Pada tanggal 16 Juni 1970, tiba-tiba Buya Hamka dihubungi oleh Mayjen Soeryo (ajudan Presiden Soeharto). Pagi-pagi Mayjen Soeryo datang ke rumah Buya Hamkauntuk membawa pesan dari keluarga Soekarno. Pesan itu adalah pesan terakhir Soekarno dan dikabulkan oleh Soeharto.
Isi pesan Soekarno itu adalah:
“Bila aku mati kelak, minta kesediaan Hamka untuk menjadi imam shalat jenazahku,”

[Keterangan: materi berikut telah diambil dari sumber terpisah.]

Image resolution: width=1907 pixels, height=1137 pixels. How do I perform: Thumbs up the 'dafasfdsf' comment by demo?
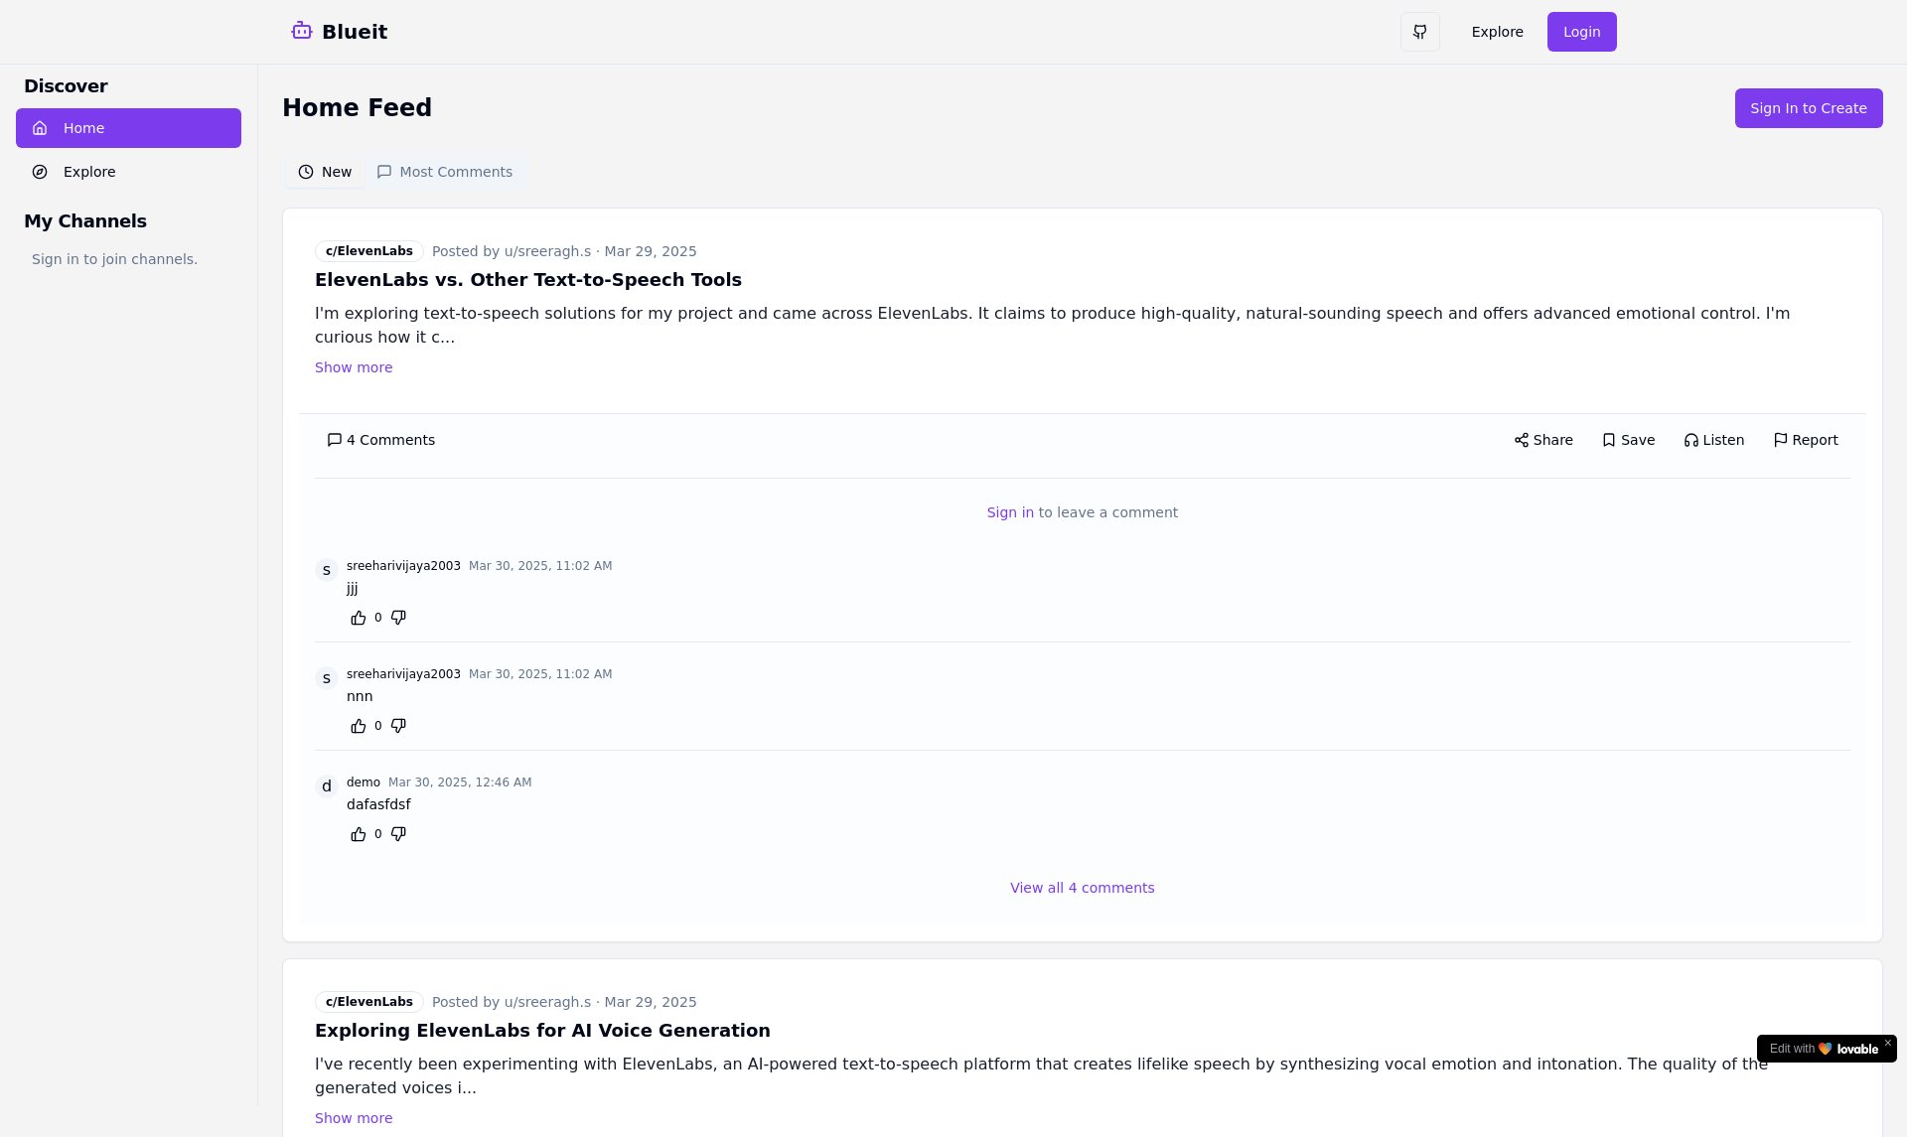coord(359,834)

Soekarno wafat di Rumah Sakit Pusat Aangkatan Darat setelah menderita komplikasi penyakit yang cukup parah. Hari-hari terakhir Soekarno dihabiskan dalam kesendirian, diasingkan oleh bangsanya sendiri. Tampaknya Buya Hamka menyanggupi untuk datang menjadi imam shalat jenazah, pesan Soekarno yang pernah memenjarakanya dengan mantap ditunaikan olehnya. Akibatnya sifat Buya Hamka yang meluluskan permintaan terakhir Soekarno ternyata mendapat respons negatif dari orang-orang dekat Buya Hamka. Bahkan mengatakan untuk mencoba mengingatkan dengan peristiwa masa lalu ketika di penjara.
“Apa Buya tidak dendam kepada Soekarno yang telah menahan sekian lama di penjara,”

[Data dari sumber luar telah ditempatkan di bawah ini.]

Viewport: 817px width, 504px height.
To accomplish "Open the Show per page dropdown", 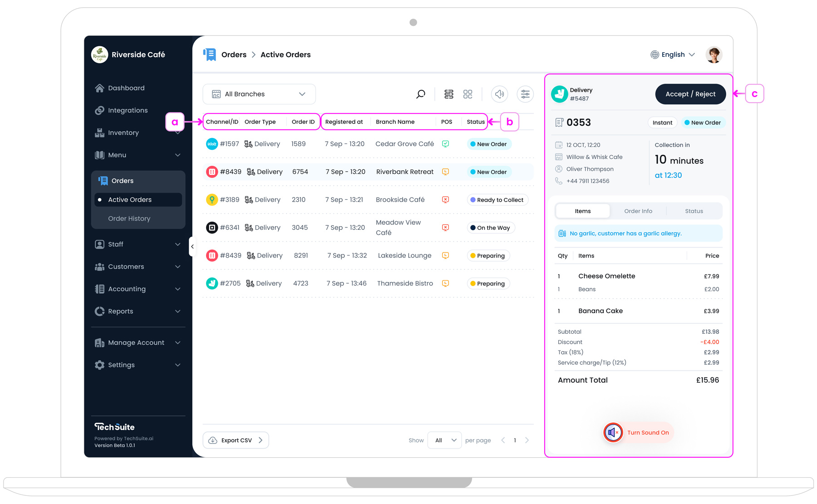I will (444, 440).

Semua pandangan tersebut dijawab dengan lembut oelh Buya Hamka. “Hanya Allah yang mengetahui seseorang itu munafik atau tidak. Yang jelas, sampai ajalnya, dia tetap seorang muslim. Kita wajib menyelenggarakan jenazahnya dengan baik. Saya tidak pernah dendam kepada orang yang pernah menyakiti saya. Semua itu adalah anugerah dari Allah, sehingga saya dapat menyelesaikan kitab tafsir Al-Quran 30 juz. Bila bukan di dalam tahanan, tidak mungkin dapat menyelesaikan pekerjaan itu,” Jawab Buya Hamka santun.
Mungkin tulisan ini dapat menjadi sandaran bagi diri kita untuk menjadi seorang yang pemaaf, Wallahua’lam
*Oleh : Faiz Rijal Izzuddin (Mahasiswa FAI Universitas Muhammadiyah Surakarta, kader PK IMM Hajjah Nuriyah Shabran).